Mehta maintains that the ability to strike the right balance in Waymo’s IP approach comes down to being embedded in the business. “We really strive to understand the business’s goals and then make sure the IP strategy meets those goals,” he remarks. “We’re not offering our strategy in a vacuum, we’re crafting one that tracks what the business is trying to do.”

As the company continues to grow, one of the challenges for Mehta, Nguy and their team will likely be ensuring that they remain plugged into the broader business. They will also have to ensure that the department has the right skill set should Waymo choose to pursue an aggressive licensing strategy, or should infringement litigation break out in the auto sector reminiscent of the smartphone wars.

While the past decade has been filled with hopeful landmarks for the still fledgling self-driving community, reality has arguably started to sink in around the scope of what remains to be done. A recent article in tech-focused The Information claimed that thus far $16 billion had been sunk into the autonomous vehicle industry with three companies – Waymo, Cruise and Uber – accounting for half of that total. The main players will presumably still have to stump up billions more before we see fully autonomous vehicles cruising along our streets.

Some manufacturers have even started to scale back their previously lofty ambitions. In April 2019 Ford CEO Jim Hackett conceded that while the company still hoped to have a self-driving car on the road by 2021, any self-driving fleet’s applications “will be narrow… because the problem is still too complex”.

Meanwhile, Blackberry CEO John Chen, whose company manufactures software for the auto sector, predicted in early 2020 that fully autonomous cars would not be on public roads for at least another decade.

Waymo, probably wisely, has not entered into the bold prediction game, insisting instead that the technology will be developed and adopted step by step – or, perhaps more accurately, mile by mile.

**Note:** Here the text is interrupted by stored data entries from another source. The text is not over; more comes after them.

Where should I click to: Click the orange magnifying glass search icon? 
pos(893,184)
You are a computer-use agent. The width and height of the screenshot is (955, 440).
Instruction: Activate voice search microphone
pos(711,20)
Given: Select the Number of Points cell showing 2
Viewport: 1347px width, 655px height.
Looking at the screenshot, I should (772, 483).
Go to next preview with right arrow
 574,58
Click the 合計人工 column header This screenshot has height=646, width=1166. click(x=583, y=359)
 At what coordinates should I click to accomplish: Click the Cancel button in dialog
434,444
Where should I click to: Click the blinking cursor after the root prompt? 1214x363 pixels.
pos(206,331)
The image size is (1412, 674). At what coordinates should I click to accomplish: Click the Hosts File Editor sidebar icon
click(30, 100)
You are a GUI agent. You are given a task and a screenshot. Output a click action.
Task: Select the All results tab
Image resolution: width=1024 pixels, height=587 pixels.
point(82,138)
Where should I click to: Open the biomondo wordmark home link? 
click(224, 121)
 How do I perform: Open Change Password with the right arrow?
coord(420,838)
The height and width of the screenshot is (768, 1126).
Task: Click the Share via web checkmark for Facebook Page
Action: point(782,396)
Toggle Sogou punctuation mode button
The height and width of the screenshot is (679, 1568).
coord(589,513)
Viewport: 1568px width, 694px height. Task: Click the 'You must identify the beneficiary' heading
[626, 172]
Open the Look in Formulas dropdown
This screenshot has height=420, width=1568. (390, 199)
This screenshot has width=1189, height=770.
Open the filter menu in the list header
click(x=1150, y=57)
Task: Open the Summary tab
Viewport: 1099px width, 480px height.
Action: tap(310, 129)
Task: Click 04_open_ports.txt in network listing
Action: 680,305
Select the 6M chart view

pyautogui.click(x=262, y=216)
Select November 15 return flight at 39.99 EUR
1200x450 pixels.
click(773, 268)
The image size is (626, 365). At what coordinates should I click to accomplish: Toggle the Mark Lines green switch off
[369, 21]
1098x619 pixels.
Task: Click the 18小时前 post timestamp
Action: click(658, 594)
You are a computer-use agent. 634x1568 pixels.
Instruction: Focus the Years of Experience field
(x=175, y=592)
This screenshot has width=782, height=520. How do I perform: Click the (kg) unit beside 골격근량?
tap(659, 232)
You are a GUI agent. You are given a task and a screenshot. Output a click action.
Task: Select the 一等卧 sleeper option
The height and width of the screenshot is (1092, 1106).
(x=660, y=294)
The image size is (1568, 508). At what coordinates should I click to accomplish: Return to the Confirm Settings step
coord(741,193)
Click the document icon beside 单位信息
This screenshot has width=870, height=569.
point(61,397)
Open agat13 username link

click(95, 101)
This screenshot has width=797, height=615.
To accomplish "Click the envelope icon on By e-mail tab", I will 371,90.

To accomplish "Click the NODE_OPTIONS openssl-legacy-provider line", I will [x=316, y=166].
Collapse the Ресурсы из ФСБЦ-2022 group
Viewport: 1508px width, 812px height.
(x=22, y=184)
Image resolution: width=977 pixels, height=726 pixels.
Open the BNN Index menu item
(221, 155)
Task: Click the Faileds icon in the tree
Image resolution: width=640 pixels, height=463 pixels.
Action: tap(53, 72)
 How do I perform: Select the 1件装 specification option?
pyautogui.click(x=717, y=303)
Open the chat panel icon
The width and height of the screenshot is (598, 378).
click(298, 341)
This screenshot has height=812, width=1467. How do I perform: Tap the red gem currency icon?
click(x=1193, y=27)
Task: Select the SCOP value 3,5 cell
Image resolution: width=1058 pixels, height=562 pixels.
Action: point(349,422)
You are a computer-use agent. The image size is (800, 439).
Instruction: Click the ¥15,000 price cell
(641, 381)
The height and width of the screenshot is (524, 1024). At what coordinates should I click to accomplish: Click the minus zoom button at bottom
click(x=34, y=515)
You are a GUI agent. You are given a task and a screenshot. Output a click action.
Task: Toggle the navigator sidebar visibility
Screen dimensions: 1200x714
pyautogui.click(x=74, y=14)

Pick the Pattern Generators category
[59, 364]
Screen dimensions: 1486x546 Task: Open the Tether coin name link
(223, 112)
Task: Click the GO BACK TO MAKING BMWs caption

The IP team is just ensuring that it can keep pace.

Numbers on display

While the Uber lawsuit shows that Waymo is more than prepared to defend its IP rights aggressively, in August 2019 it took a much more public step when it opened up part of its own dataset, drawn from the millions of miles that its vehicles have clocked up.

In a blog post announcing the release the company wrote: “We hope the research community will generate more exciting directions with our data that will not only help to make self-driving vehicles more capable, but also impact other related fields and applications, such as computer vision and robotics.” According to Waymo’s Amar Mehta, in looking at how to make the data public, Waymo has opted for what he calls a “hybrid open-closed approach”.

“We have one of the largest and most diverse autonomous driving datasets and so we thought that Waymo is in a unique position to contribute to the research community,” Mehta reflects.

He adds that the company carefully architected the dataset to enable “the research community in making advancements in machine perception and self-driving technology”. In particular, Waymo has specified that the data can be used only for research purposes and not by those with purely commercial motives.

Action plan

While Waymo is well ahead in the self-driving race, it is still unclear when we will see the widespread adoption of autonomous vehicles.

  • Waymo has built a patent portfolio of clear strength and depth that should drive considerable value for the business.
  • How it makes full use of those assets is yet to be seen, but the varied experience of its IP leaders should be a plus.
  • The decision to make a large dataset public shows how Waymo is looking to strike a balance between using intangible assets to help protect the company’s market-leading position and trying to ensure that a wider market develops.
  • Key to the IP team’s success so far has been its close alignment to the wider business, but keeping those ties may become tougher as the business grows.